Your Guide to the Latest Windows Server Product Information
Members of the Storage product management group still receive lots of inquiries about support and compatibility of Microsoft applications with external storage. The information most often requested is related to Exchange, SQL and file serving. We often hear comments like: “Running applications like SQL, Exchange, or SharePoint are not supported on a SAN”. Applications like SQL and Exchange do support block level storage and as such many deployments of these applications have been on Storage Area Networks that support Fibre Channel or iSCSI for block level access. In these deployments, the application is deployed on a Windows server that is a host for a back-end SAN where the data stores reside. How does one know if a specific storage array from vendor X is supported in these deployments? This is easy to answer: Check the Windows Server Catalog for RAID Storage. If the Windows server hosting the applications is connected to a storage array which has a “designed for Windows” logo as can be verified in the Windows Server catalog, the applications are supported.

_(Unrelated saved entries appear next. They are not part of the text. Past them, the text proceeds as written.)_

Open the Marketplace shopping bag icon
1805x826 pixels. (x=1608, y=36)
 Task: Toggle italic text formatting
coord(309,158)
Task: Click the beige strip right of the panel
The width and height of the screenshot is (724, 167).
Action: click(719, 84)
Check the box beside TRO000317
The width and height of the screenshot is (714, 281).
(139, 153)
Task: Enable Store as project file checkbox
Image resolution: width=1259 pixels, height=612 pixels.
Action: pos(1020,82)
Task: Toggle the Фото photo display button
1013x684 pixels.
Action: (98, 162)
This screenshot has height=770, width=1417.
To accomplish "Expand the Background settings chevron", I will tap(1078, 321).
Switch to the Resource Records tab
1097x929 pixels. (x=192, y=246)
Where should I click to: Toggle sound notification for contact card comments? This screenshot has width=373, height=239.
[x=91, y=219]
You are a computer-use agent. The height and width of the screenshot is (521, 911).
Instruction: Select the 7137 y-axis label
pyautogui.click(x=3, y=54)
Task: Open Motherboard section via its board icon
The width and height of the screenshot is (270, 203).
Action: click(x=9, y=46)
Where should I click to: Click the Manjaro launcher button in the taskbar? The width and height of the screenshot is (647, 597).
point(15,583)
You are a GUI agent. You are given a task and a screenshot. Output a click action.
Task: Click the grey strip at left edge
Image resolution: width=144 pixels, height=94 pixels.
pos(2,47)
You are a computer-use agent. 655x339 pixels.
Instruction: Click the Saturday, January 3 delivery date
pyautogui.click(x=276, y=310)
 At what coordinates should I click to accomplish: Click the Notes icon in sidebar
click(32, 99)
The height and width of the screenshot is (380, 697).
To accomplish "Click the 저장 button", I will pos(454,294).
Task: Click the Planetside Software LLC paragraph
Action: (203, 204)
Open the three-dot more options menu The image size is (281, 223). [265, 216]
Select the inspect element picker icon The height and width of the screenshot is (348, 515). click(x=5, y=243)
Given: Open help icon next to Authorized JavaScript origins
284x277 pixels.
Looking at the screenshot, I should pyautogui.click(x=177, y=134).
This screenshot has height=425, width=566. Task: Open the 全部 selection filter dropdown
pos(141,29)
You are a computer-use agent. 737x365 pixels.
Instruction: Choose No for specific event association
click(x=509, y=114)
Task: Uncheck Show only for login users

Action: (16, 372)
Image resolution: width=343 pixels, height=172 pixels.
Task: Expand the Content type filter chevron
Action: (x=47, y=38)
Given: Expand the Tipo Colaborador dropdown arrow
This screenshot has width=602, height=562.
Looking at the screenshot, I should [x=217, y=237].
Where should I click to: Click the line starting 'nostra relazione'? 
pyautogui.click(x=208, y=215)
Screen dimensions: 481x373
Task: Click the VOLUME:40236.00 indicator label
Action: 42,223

There are no tests for the applications themselves: the support comes from tests on Windows Server connected to a “logoed” storage array. Be aware that the Windows Server Catalog makes no attempt to “rate” or “measure” the performance of the devices listed. That aspect is very workload specific and end users should be working with their vendors to find out what are the best configurations for their deployments. For Exchange specific deployments, more information can be found here. The Exchange Solution Reviewed Program (ESRP) – Storage is a Microsoft Exchange Server program designed to facilitate third-party storage testing and solution publishing for Exchange Server. The program combines a storage testing harness (Jetstress) with solution publishing guidelines. End users need to be aware that not all storage vendors that have Windows logoed arrays have submitted solutions to be posted on the ESRP site….the bare minimum for support does come from listing on the Windows Server Catalog.
One may ask: where do NAS devices fit in this context? NAS devices are listed under the “Servers” in the Windows Server Catalog and as such to be supported they must be running a version of Windows. This is very different than block level storage devices where the kernel running on the device is not part of the qualification.